The exporters module implements the Factory pattern to provide flexible data export capabilities. It supports exporting job analysis data to both JSON and Excel formats.

Architecture

The module uses three key design patterns:
  • Abstract Base Class: DataExporter defines the export interface
  • Concrete Implementations: JSONExporter and ExcelExporter
  • Factory Pattern: ExporterFactory instantiates the appropriate exporter

DataExporter

Abstract base class that defines the export interface.

Class Definition

from abc import ABC, abstractmethod
from typing import Dict

class DataExporter(ABC):
    pass

Methods

exportar()

Abstract method that all exporters must implement.
@abstractmethod
def exportar(self, datos: Dict, ruta_salida: str) -> str:
    pass
datos
Dict
required
Dictionary containing job data to export.
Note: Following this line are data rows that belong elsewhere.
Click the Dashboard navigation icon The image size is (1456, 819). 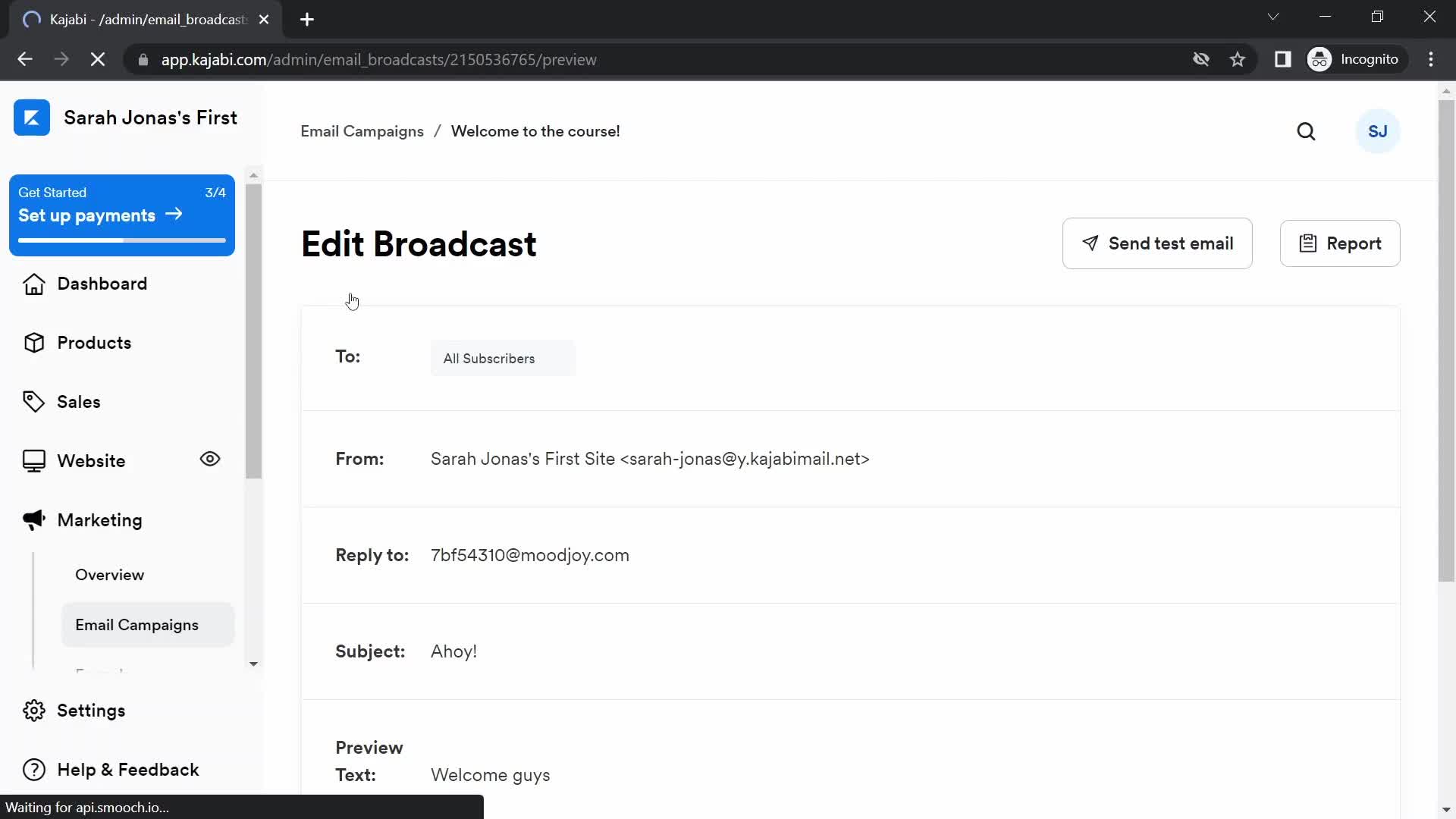tap(33, 283)
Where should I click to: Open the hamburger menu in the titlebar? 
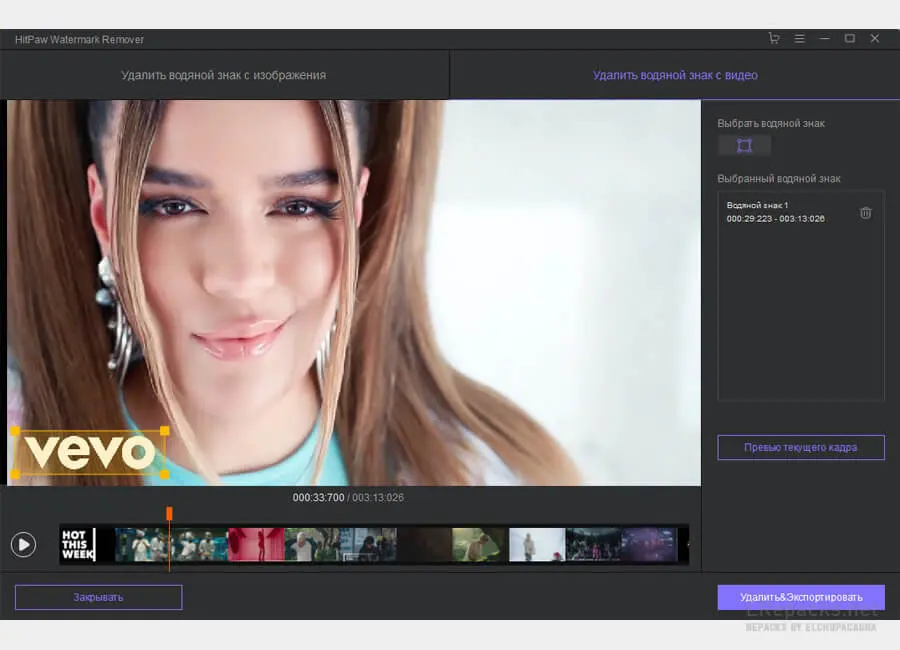point(799,38)
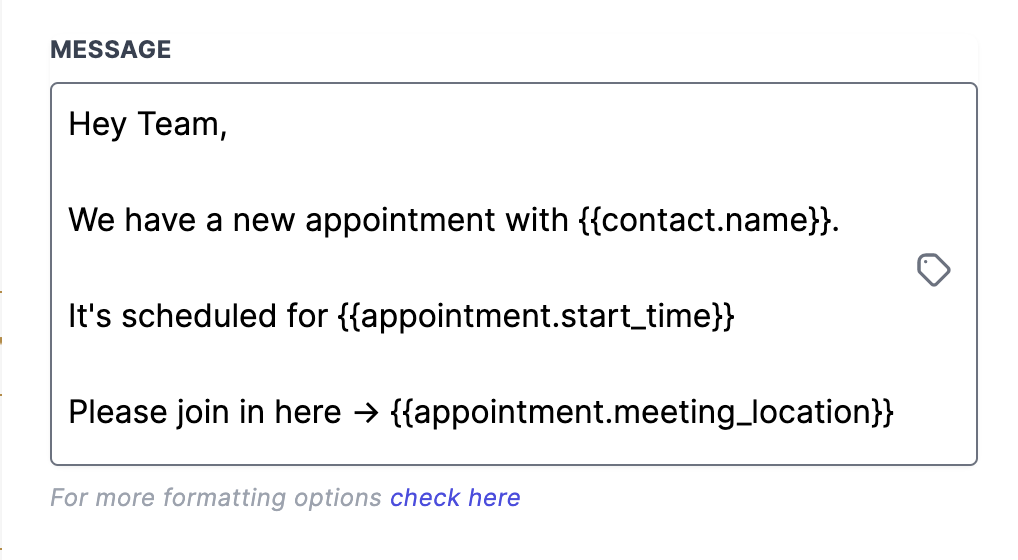
Task: Open the custom values tag picker
Action: tap(934, 269)
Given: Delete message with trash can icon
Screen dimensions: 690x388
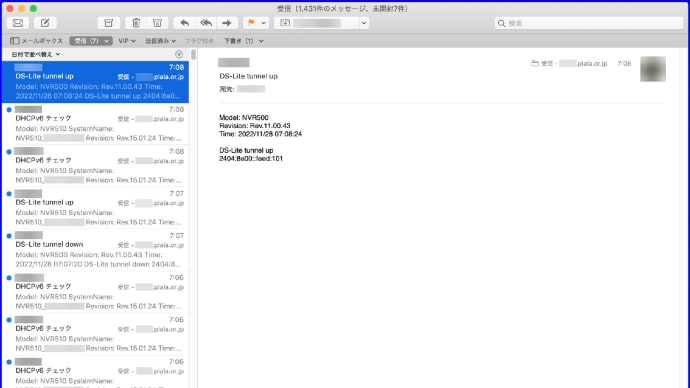Looking at the screenshot, I should [136, 23].
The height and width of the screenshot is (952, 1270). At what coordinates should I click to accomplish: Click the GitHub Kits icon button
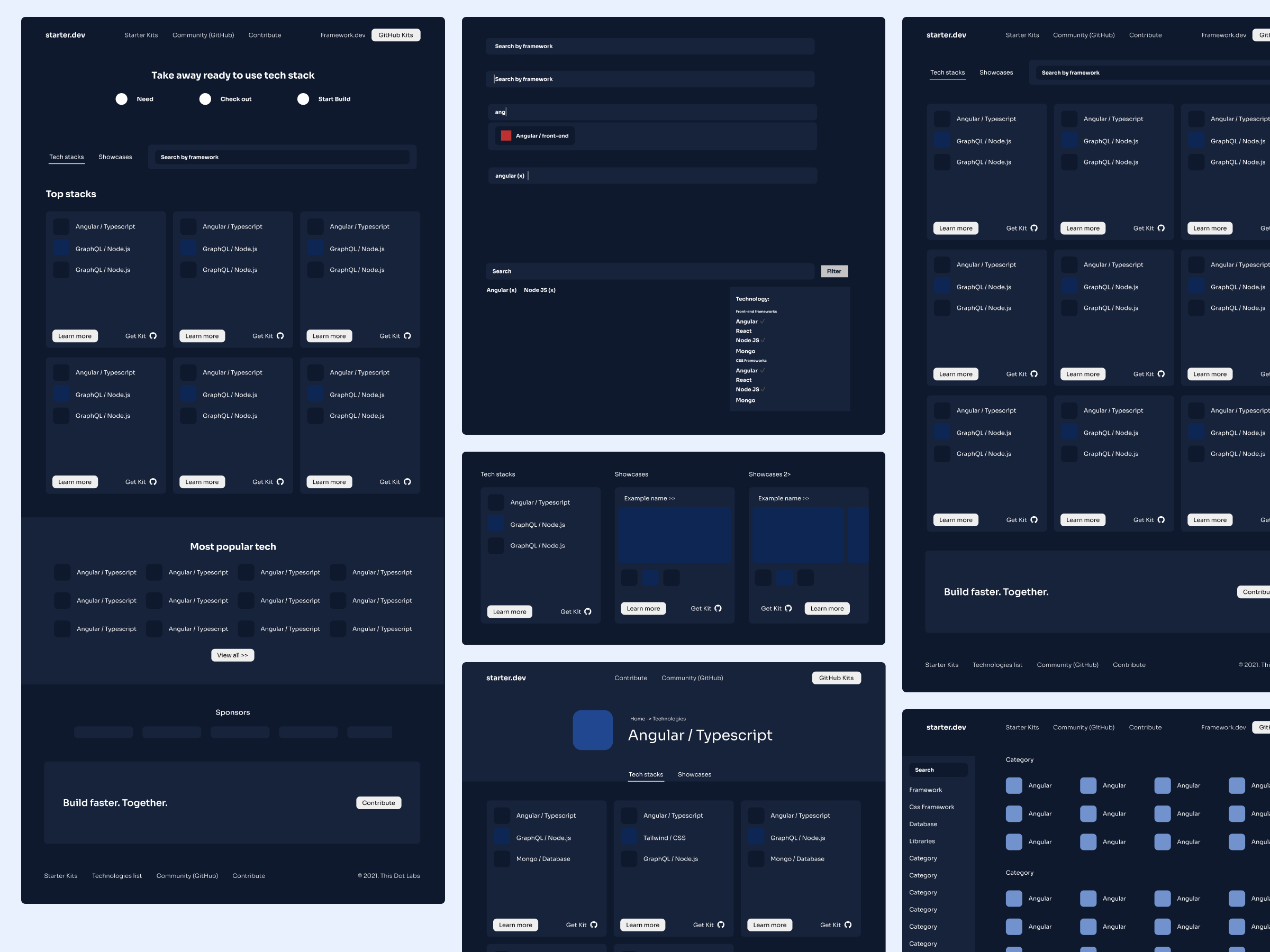[x=396, y=34]
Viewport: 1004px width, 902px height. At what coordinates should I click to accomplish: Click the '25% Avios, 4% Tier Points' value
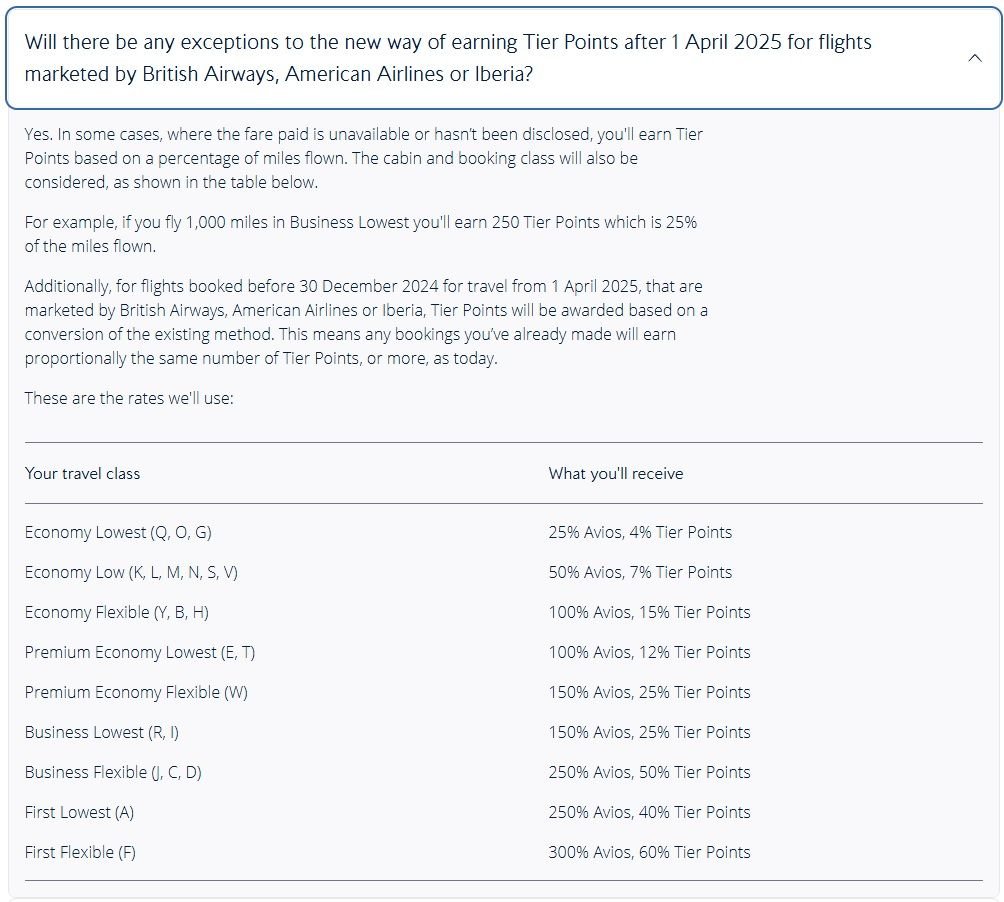click(640, 532)
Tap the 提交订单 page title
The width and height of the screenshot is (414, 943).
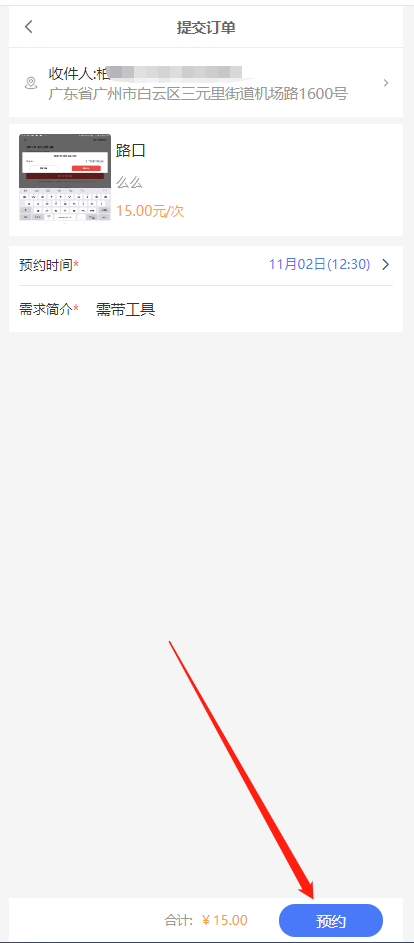click(206, 28)
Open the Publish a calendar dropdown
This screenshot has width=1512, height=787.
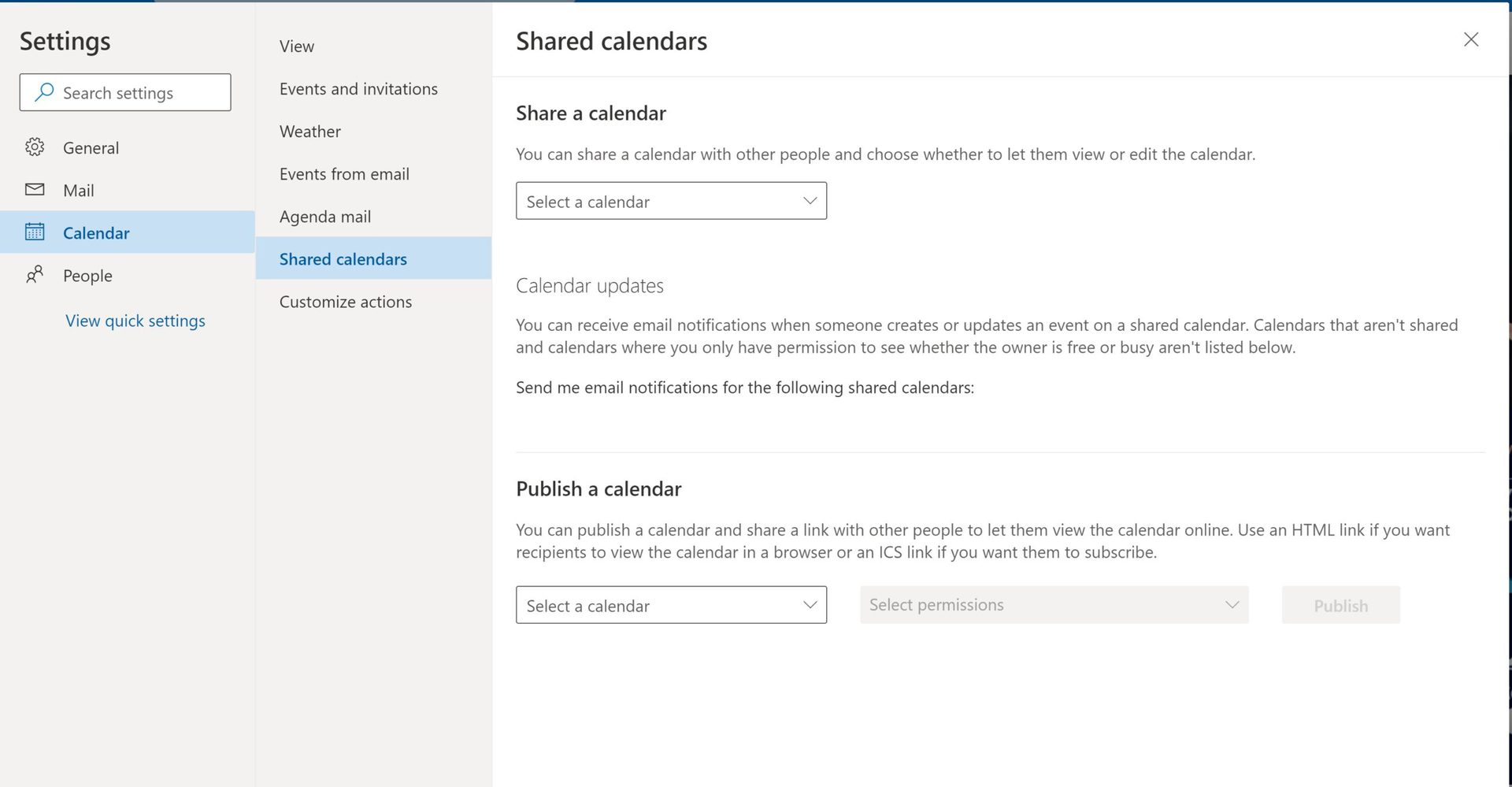(670, 605)
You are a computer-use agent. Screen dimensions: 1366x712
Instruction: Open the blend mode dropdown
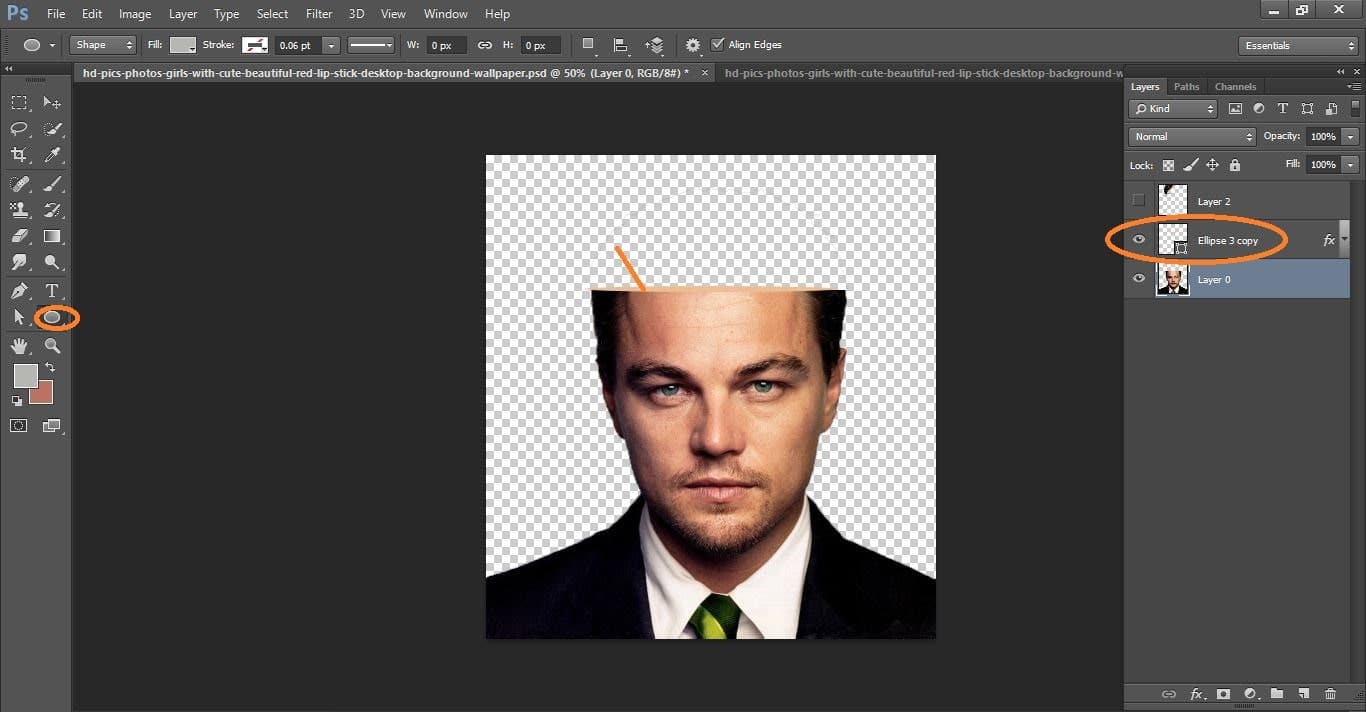tap(1191, 136)
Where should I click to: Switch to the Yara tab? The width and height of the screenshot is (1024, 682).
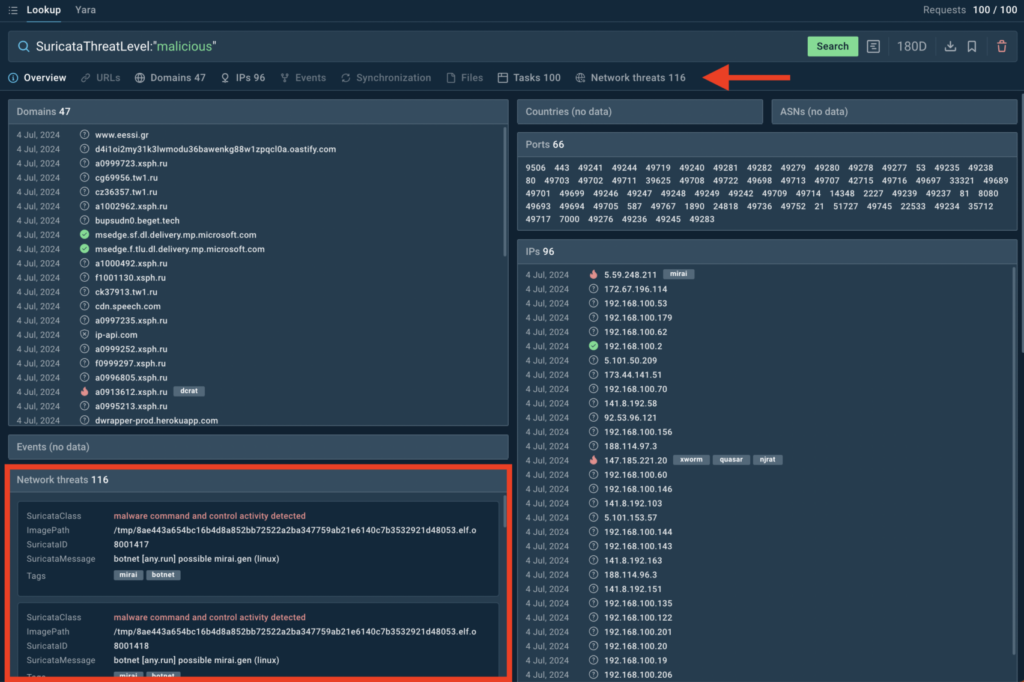pos(86,10)
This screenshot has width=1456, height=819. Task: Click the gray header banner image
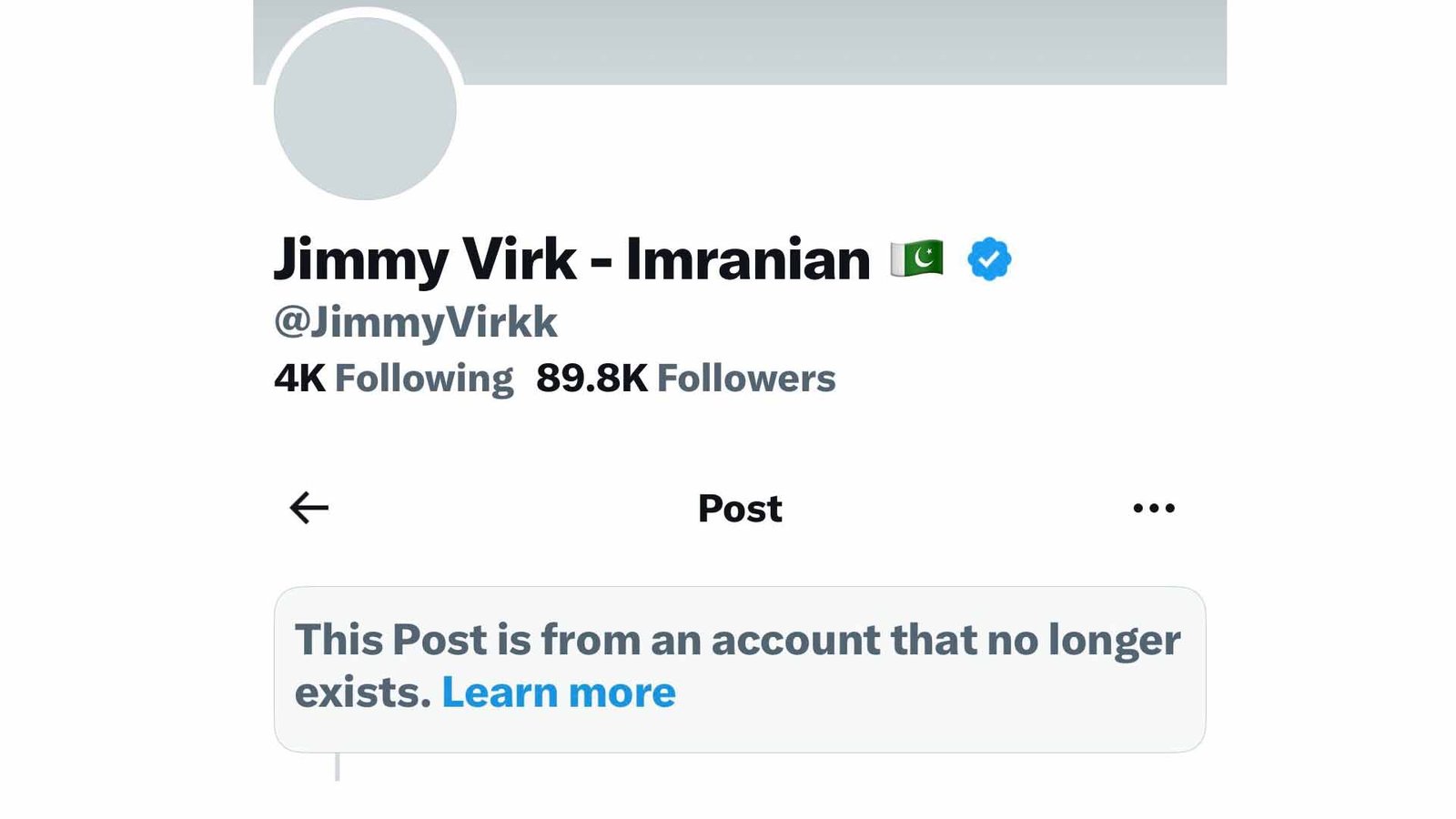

Expected structure:
  • termino_busqueda (str): Search term used
  • titulo_oferta (str): Job title
  • url (str): Job posting URL
  • habilidades (List[str]): Cleaned skills list
  • fecha_extraccion (str): Extraction timestamp
ruta_salida
str
required
File path where the exported data should be saved (including file extension)
return
str
The file path where data was successfully saved

ExporterFactory

Factory class that instantiates the appropriate exporter based on format.

Class Definition

class ExporterFactory:
    """Fábrica que decide qué exportador instanciar."""

Methods

obtener_exportador()

Static factory method that returns an exporter instance for the specified format.
@staticmethod
def obtener_exportador(formato: str):
formato
str
required
Export format identifier. Supported values:
  • "json" - Returns a JSONExporter instance
  • "excel" - Returns an ExcelExporter instance
return
DataExporter
Instance of the appropriate exporter (JSONExporter or ExcelExporter)
raises
ValueError
Raised if the formato parameter is not “json” or “excel”
Example Usage:
from exportadores.exporter_factory import ExporterFactory

# Get JSON exporter
json_exporter = ExporterFactory.obtener_exportador('json')

# Get Excel exporter
excel_exporter = ExporterFactory.obtener_exportador('excel')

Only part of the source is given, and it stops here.